知光ちみつ君がアドバイスしてくれたのよ」


 知光は『英雄』クラスの『軍師』の男子である。


「あ~なるほど、彼ならそういう小狡いこと考えそう」

「小狡いって、あなた彼の事嫌いなの?」

「今のところはあまり好きになれないかなぁ」


 仲間を駒として考えるやり方がダイヤにはどうにも気に入らないのだ。知光の考え方が変わるまでは相容れない間柄になるだろう。


「そう。向こうは貴方の事をつよ~く意識しちゃってるみたいよ。残念ね」

「でしょうね。そういうタイプだとは思ってたし、仕方ないかな。何かされたら返り討ちにしてやるさ」

「おお、怖い怖い。でも私はそう簡単にはいかないわよ」

「それも知ってる」


 覚えているスキルのレベルだけではなく、体の締まり具合などの見た目からも強そうであることが一目瞭然だった。素の身体能力であればいんよりも上だろう。


「そろそろ良いですか?」

「はい」

「はい」


 話が途切れたタイミングで『決闘委員会』の男性教師が話しかけて来た。

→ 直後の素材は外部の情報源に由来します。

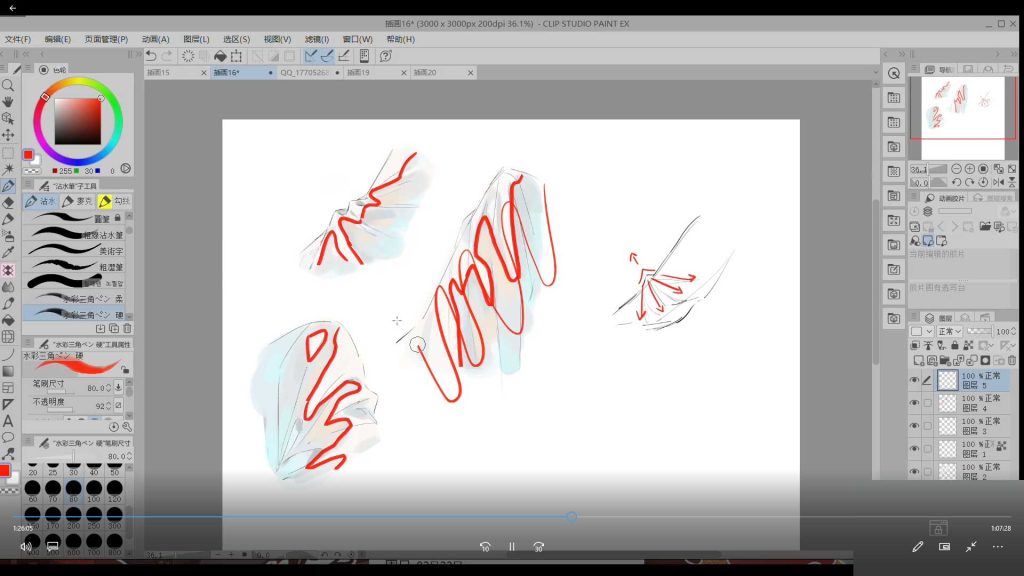
Task: Click the Fill bucket command bar icon
Action: click(220, 56)
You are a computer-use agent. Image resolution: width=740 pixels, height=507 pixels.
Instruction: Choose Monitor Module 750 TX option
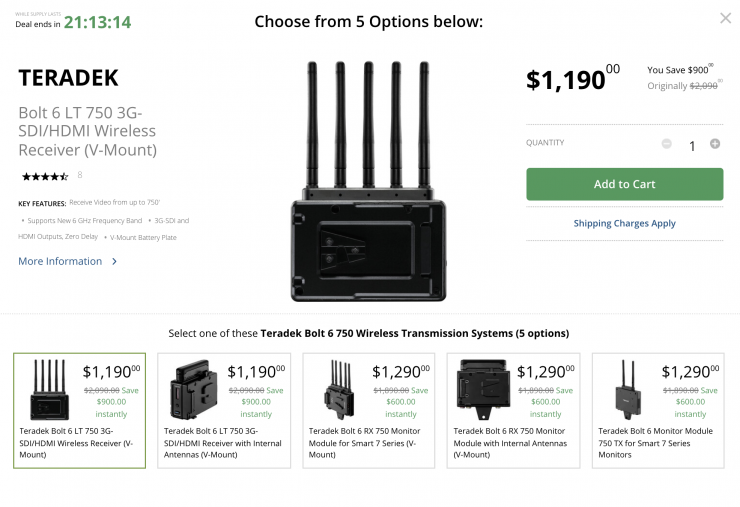(x=659, y=444)
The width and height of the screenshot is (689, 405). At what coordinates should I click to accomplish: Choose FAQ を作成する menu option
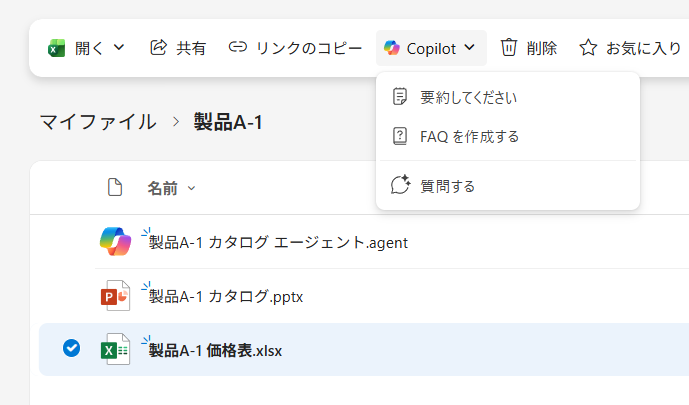coord(469,136)
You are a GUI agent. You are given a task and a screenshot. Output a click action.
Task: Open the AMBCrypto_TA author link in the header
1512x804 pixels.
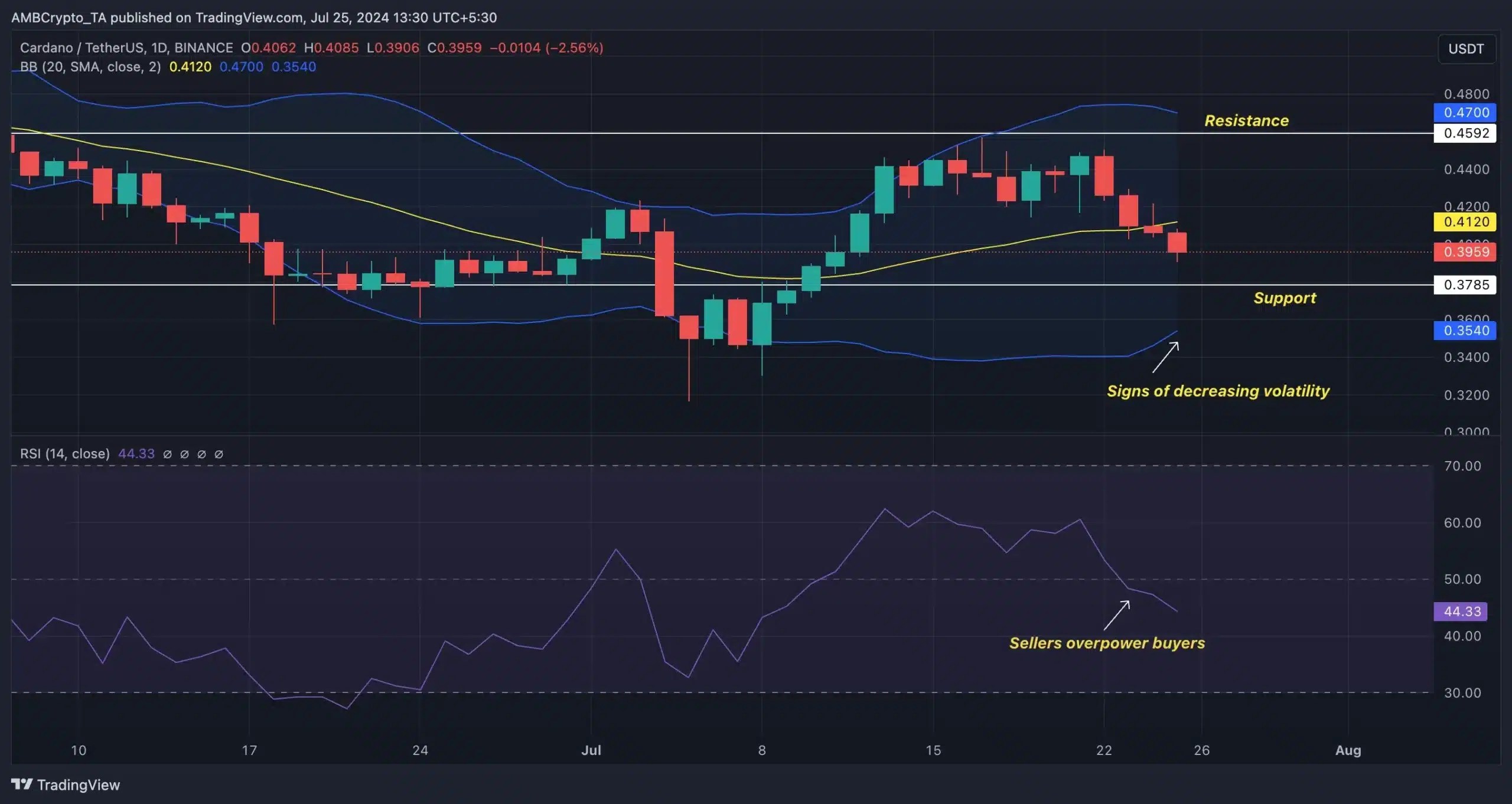point(59,17)
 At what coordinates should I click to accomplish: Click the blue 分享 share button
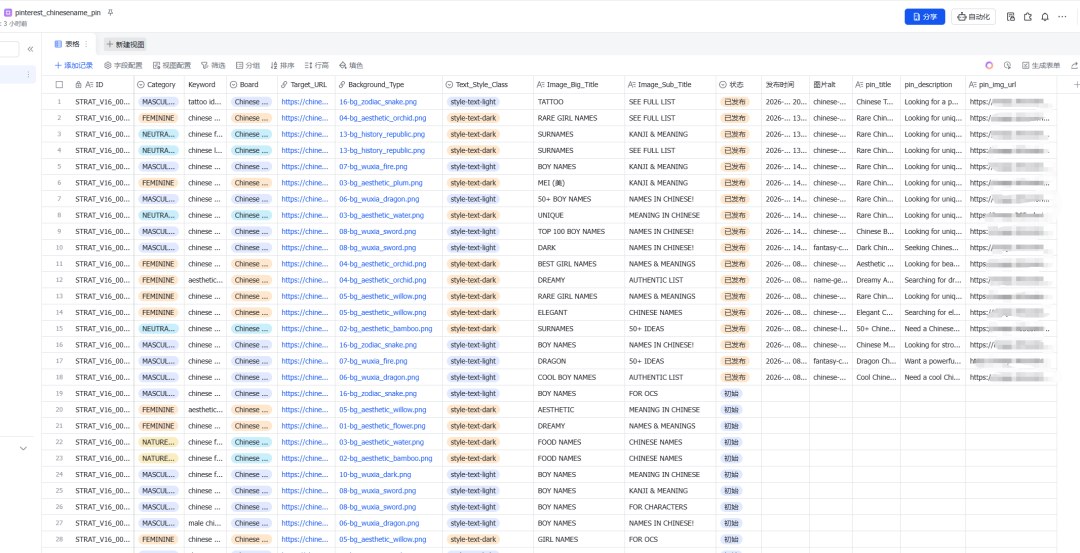pos(924,17)
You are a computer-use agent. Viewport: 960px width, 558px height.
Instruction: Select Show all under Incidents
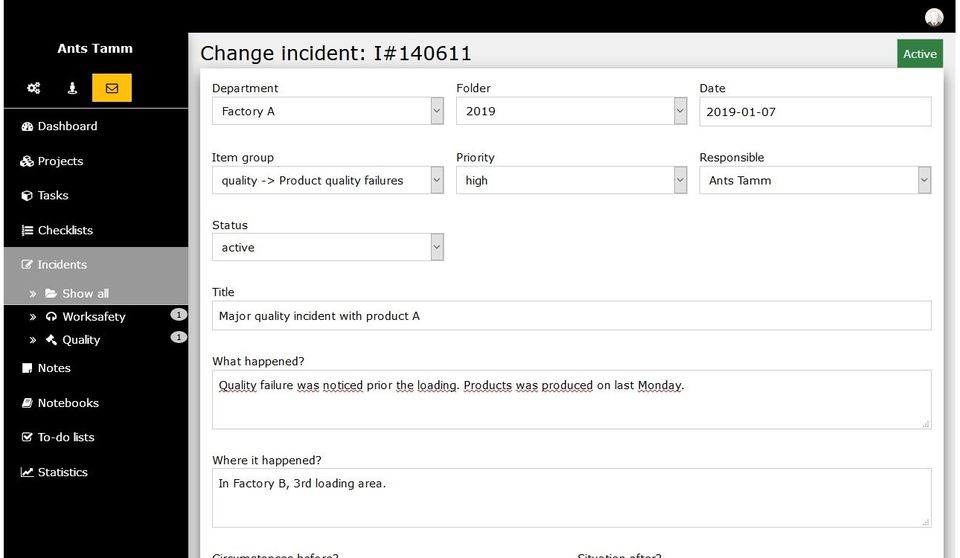pyautogui.click(x=85, y=293)
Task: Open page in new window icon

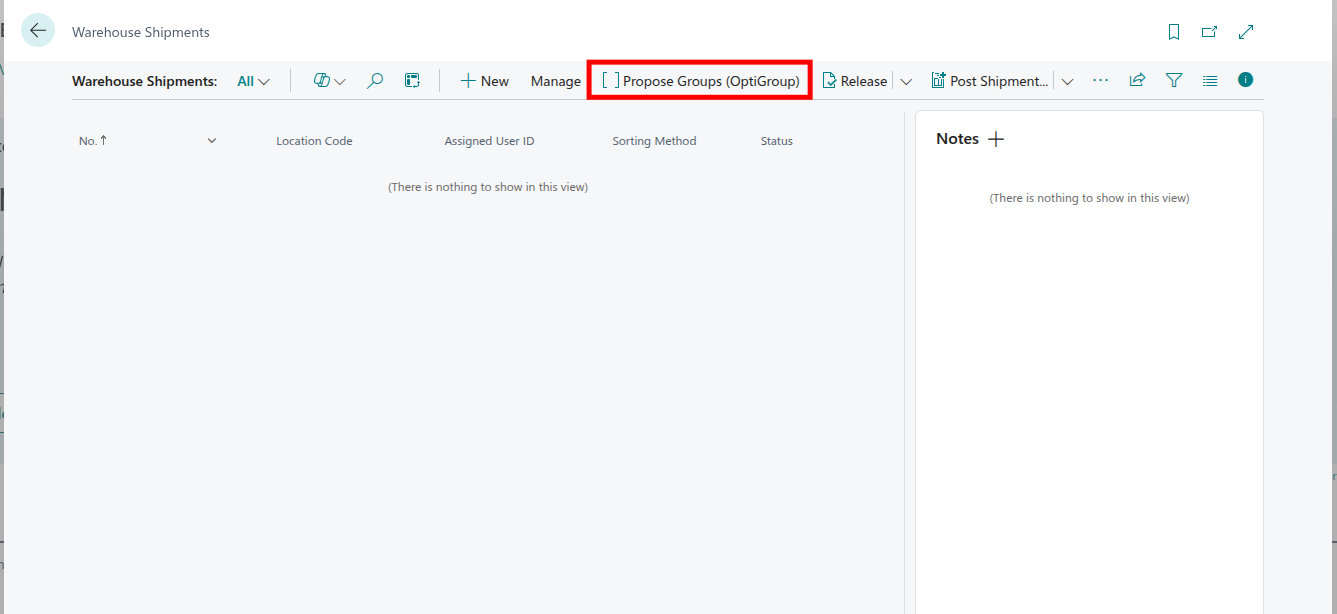Action: [x=1209, y=32]
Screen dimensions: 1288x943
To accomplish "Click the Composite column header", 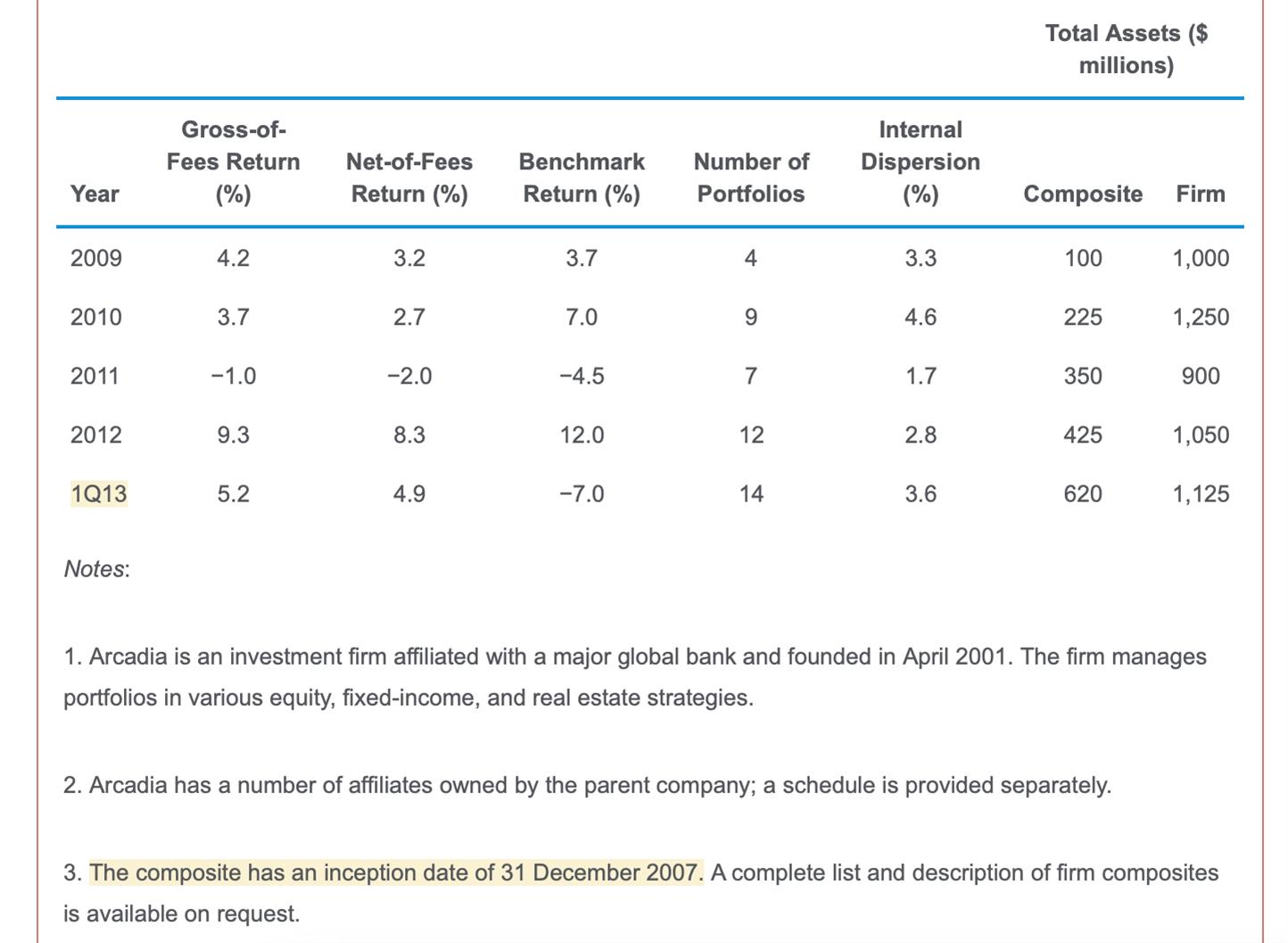I will (x=1083, y=194).
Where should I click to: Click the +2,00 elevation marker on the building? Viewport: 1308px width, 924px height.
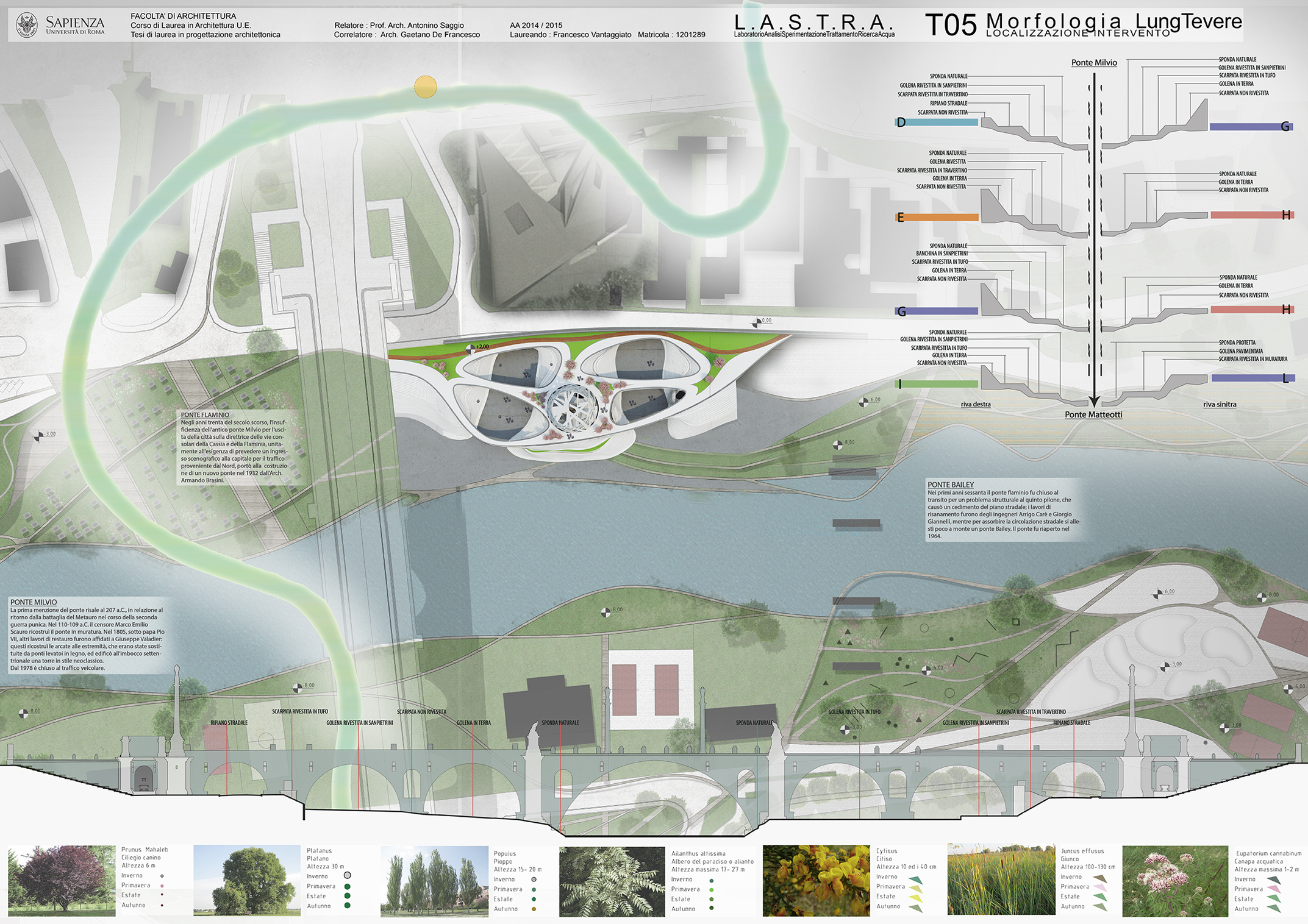pyautogui.click(x=471, y=349)
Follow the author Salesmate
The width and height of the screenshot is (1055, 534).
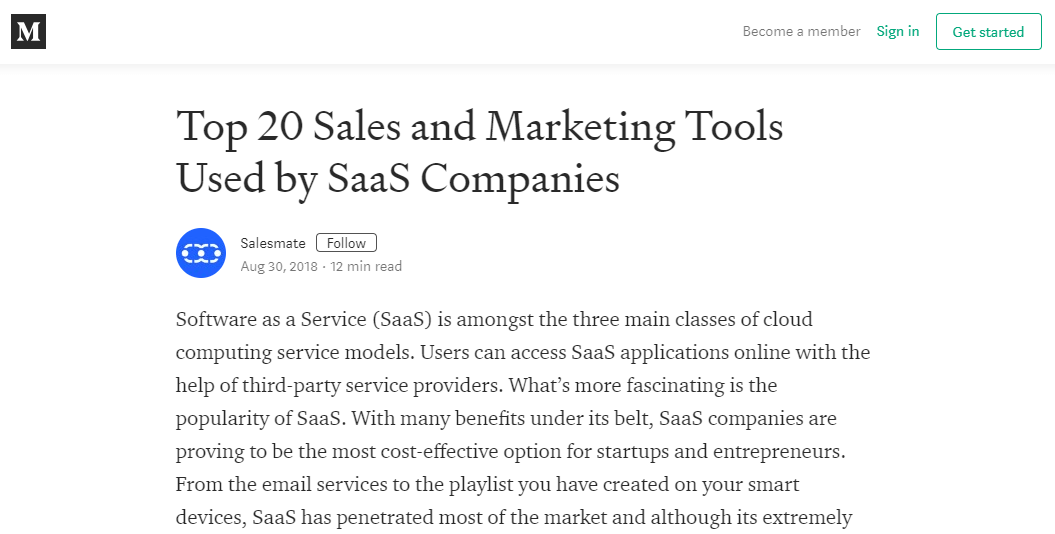pos(347,243)
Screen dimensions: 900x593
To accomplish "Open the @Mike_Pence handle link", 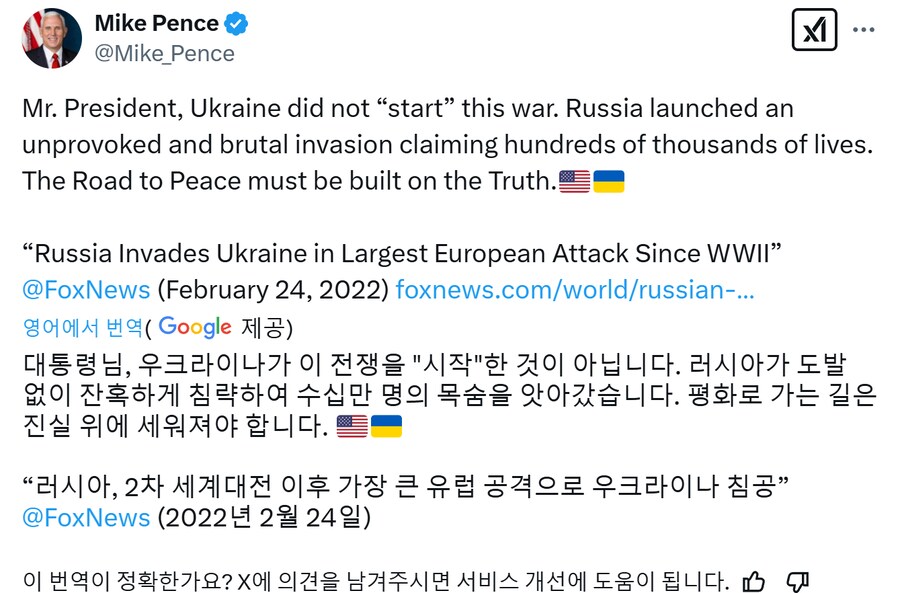I will pyautogui.click(x=163, y=53).
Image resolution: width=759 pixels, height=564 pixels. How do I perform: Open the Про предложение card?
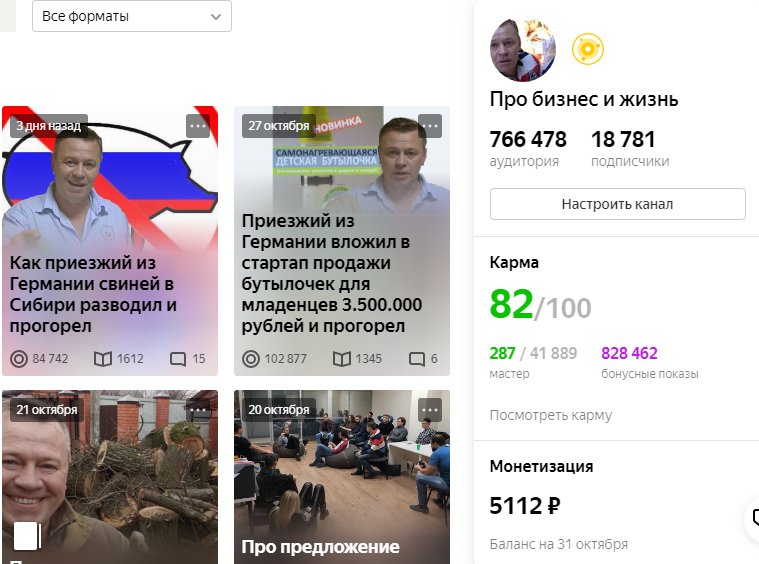click(342, 477)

三年生のクラスの担任教師で二人には接点が無い人物だ。


「では改めて報酬の確認をします。長内さんが勝利した場合は、貴石さんが彼女にスキルポーションを提供する。貴石さんが勝利した場合は、長内さんが彼に『分身』スキルの覚え方を伝授する。でよろしいでしょうか」

「はい」

「はい」


 密が何故ダイヤに決闘を仕掛けて来たのか。その理由の一つはスキルポーションを入手するため。より強くなるためにまだ入手困難なそれを求めたのだ。


 なお、多くの生徒達が彼女と同じようにスキルポーションをDランク『精霊使い』との決闘により入手したがっている。だがスキルポーションに匹敵する価値のある賞品を用意できずに断念していた。

 では密がどうやって何千万以上もの価値があるスキルポーションに見合う賞品を用意したのか。それは社会的価値とダイヤにとっての価値が異なることに着目したやり方だった。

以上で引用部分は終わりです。